Quote every row below verbatim, keeping them in their original order.

>> START Data listing

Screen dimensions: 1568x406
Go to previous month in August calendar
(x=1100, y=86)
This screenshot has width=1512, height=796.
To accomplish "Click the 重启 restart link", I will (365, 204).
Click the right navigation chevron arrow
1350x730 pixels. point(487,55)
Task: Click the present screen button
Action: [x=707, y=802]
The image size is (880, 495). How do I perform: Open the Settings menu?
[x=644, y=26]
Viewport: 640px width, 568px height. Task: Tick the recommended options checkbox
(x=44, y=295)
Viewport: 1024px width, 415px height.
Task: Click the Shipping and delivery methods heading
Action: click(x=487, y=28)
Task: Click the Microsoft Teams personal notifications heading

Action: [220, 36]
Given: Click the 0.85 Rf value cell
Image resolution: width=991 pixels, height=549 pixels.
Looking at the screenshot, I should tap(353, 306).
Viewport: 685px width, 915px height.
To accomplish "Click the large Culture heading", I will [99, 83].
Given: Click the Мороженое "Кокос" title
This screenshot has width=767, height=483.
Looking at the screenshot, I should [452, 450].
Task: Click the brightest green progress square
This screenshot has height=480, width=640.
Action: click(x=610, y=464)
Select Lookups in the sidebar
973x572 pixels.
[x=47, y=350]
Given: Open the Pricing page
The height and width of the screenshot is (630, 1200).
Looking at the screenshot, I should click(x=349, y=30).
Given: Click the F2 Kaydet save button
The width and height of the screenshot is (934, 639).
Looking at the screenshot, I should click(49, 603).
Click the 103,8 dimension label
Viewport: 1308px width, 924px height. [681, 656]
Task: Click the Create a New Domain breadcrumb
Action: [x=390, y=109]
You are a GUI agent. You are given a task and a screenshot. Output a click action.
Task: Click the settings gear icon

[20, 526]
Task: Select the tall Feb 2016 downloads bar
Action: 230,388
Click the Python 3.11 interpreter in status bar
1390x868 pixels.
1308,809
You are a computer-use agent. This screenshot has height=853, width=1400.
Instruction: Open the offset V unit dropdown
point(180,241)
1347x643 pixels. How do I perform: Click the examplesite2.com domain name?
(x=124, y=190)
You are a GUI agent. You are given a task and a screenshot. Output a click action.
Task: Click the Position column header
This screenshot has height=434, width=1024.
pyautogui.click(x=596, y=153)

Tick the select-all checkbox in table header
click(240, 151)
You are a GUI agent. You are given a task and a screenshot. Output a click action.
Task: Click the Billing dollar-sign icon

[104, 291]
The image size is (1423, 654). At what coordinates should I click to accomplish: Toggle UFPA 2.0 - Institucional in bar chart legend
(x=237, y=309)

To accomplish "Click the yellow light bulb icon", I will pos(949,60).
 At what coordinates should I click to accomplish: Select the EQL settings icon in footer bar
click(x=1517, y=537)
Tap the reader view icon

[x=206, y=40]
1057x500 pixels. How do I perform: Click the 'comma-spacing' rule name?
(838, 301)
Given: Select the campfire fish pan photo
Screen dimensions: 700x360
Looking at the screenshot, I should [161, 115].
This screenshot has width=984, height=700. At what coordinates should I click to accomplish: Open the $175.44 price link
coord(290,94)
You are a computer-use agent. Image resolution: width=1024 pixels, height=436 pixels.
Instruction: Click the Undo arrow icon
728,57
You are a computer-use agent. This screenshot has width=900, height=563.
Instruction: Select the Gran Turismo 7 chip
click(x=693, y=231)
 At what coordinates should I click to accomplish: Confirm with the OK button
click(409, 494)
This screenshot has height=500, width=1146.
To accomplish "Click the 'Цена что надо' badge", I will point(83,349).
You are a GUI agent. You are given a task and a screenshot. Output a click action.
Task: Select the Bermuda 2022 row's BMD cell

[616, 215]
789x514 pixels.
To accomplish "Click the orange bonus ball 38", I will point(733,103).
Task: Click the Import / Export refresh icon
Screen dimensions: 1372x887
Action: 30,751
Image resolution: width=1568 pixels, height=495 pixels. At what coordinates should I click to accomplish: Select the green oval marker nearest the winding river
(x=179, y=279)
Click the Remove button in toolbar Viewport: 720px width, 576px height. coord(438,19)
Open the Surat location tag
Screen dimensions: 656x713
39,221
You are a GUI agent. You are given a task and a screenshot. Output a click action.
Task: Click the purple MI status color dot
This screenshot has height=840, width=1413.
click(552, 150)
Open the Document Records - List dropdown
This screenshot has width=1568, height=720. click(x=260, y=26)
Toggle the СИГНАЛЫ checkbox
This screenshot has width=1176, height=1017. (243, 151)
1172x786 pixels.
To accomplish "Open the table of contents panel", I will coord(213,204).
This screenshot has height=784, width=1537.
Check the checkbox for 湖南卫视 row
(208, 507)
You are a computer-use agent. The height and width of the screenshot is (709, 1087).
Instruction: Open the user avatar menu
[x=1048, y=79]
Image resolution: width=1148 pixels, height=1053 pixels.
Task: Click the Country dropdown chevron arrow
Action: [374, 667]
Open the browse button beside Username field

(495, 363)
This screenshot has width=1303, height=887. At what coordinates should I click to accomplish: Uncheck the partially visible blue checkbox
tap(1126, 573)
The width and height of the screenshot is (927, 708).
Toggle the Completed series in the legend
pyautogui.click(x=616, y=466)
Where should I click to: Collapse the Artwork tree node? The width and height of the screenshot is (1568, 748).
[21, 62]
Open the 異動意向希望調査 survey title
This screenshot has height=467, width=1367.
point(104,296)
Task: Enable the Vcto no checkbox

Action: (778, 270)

>> END Data listing

Solution for this exercise:
Screen dimensions: 1568x406
Go to previous month in August calendar
(x=1100, y=86)
This screenshot has width=1512, height=796.
To accomplish "Click the 重启 restart link", I will (365, 204).
Click the right navigation chevron arrow
1350x730 pixels. point(487,55)
Task: Click the present screen button
Action: [x=707, y=802]
The image size is (880, 495). How do I perform: Open the Settings menu?
[x=644, y=26]
Viewport: 640px width, 568px height. Task: Tick the recommended options checkbox
(x=44, y=295)
Viewport: 1024px width, 415px height.
Task: Click the Shipping and delivery methods heading
Action: click(x=487, y=28)
Task: Click the Microsoft Teams personal notifications heading

Action: [220, 36]
Given: Click the 0.85 Rf value cell
Image resolution: width=991 pixels, height=549 pixels.
Looking at the screenshot, I should tap(353, 306).
Viewport: 685px width, 915px height.
To accomplish "Click the large Culture heading", I will [99, 83].
Given: Click the Мороженое "Кокос" title
This screenshot has width=767, height=483.
Looking at the screenshot, I should [452, 450].
Task: Click the brightest green progress square
This screenshot has height=480, width=640.
Action: click(x=610, y=464)
Select Lookups in the sidebar
973x572 pixels.
[x=47, y=350]
Given: Open the Pricing page
The height and width of the screenshot is (630, 1200).
Looking at the screenshot, I should click(x=349, y=30).
Given: Click the F2 Kaydet save button
The width and height of the screenshot is (934, 639).
Looking at the screenshot, I should click(49, 603).
Click the 103,8 dimension label
Viewport: 1308px width, 924px height. [681, 656]
Task: Click the Create a New Domain breadcrumb
Action: [x=390, y=109]
You are a GUI agent. You are given a task and a screenshot. Output a click action.
Task: Click the settings gear icon

[20, 526]
Task: Select the tall Feb 2016 downloads bar
Action: 230,388
Click the Python 3.11 interpreter in status bar
1390x868 pixels.
1308,809
You are a computer-use agent. This screenshot has height=853, width=1400.
Instruction: Open the offset V unit dropdown
point(180,241)
1347x643 pixels. How do I perform: Click the examplesite2.com domain name?
(x=124, y=190)
You are a GUI agent. You are given a task and a screenshot. Output a click action.
Task: Click the Position column header
This screenshot has height=434, width=1024.
pyautogui.click(x=596, y=153)

Tick the select-all checkbox in table header
click(240, 151)
You are a GUI agent. You are given a task and a screenshot. Output a click action.
Task: Click the Billing dollar-sign icon

[104, 291]
The image size is (1423, 654). At what coordinates should I click to accomplish: Toggle UFPA 2.0 - Institucional in bar chart legend
(x=237, y=309)

To accomplish "Click the yellow light bulb icon", I will pos(949,60).
 At what coordinates should I click to accomplish: Select the EQL settings icon in footer bar
click(x=1517, y=537)
Tap the reader view icon

[x=206, y=40]
1057x500 pixels. How do I perform: Click the 'comma-spacing' rule name?
(838, 301)
Given: Select the campfire fish pan photo
Screen dimensions: 700x360
Looking at the screenshot, I should [161, 115].
This screenshot has width=984, height=700. At what coordinates should I click to accomplish: Open the $175.44 price link
coord(290,94)
You are a computer-use agent. Image resolution: width=1024 pixels, height=436 pixels.
Instruction: Click the Undo arrow icon
728,57
You are a computer-use agent. This screenshot has width=900, height=563.
Instruction: Select the Gran Turismo 7 chip
click(x=693, y=231)
 At what coordinates should I click to accomplish: Confirm with the OK button
click(409, 494)
This screenshot has height=500, width=1146.
To accomplish "Click the 'Цена что надо' badge", I will point(83,349).
You are a GUI agent. You are given a task and a screenshot. Output a click action.
Task: Select the Bermuda 2022 row's BMD cell

[616, 215]
789x514 pixels.
To accomplish "Click the orange bonus ball 38", I will point(733,103).
Task: Click the Import / Export refresh icon
Screen dimensions: 1372x887
Action: 30,751
Image resolution: width=1568 pixels, height=495 pixels. At what coordinates should I click to accomplish: Select the green oval marker nearest the winding river
(x=179, y=279)
Click the Remove button in toolbar Viewport: 720px width, 576px height. coord(438,19)
Open the Surat location tag
Screen dimensions: 656x713
39,221
You are a GUI agent. You are given a task and a screenshot. Output a click action.
Task: Click the purple MI status color dot
This screenshot has height=840, width=1413.
click(552, 150)
Open the Document Records - List dropdown
This screenshot has width=1568, height=720. click(x=260, y=26)
Toggle the СИГНАЛЫ checkbox
This screenshot has width=1176, height=1017. (243, 151)
1172x786 pixels.
To accomplish "Open the table of contents panel", I will coord(213,204).
This screenshot has height=784, width=1537.
Check the checkbox for 湖南卫视 row
(208, 507)
You are a computer-use agent. The height and width of the screenshot is (709, 1087).
Instruction: Open the user avatar menu
[x=1048, y=79]
Image resolution: width=1148 pixels, height=1053 pixels.
Task: Click the Country dropdown chevron arrow
Action: [374, 667]
Open the browse button beside Username field

(495, 363)
This screenshot has width=1303, height=887. At what coordinates should I click to accomplish: Uncheck the partially visible blue checkbox
tap(1126, 573)
The width and height of the screenshot is (927, 708).
Toggle the Completed series in the legend
pyautogui.click(x=616, y=466)
Where should I click to: Collapse the Artwork tree node? The width and height of the screenshot is (1568, 748).
[21, 62]
Open the 異動意向希望調査 survey title
This screenshot has height=467, width=1367.
point(104,296)
Task: Enable the Vcto no checkbox

Action: (778, 270)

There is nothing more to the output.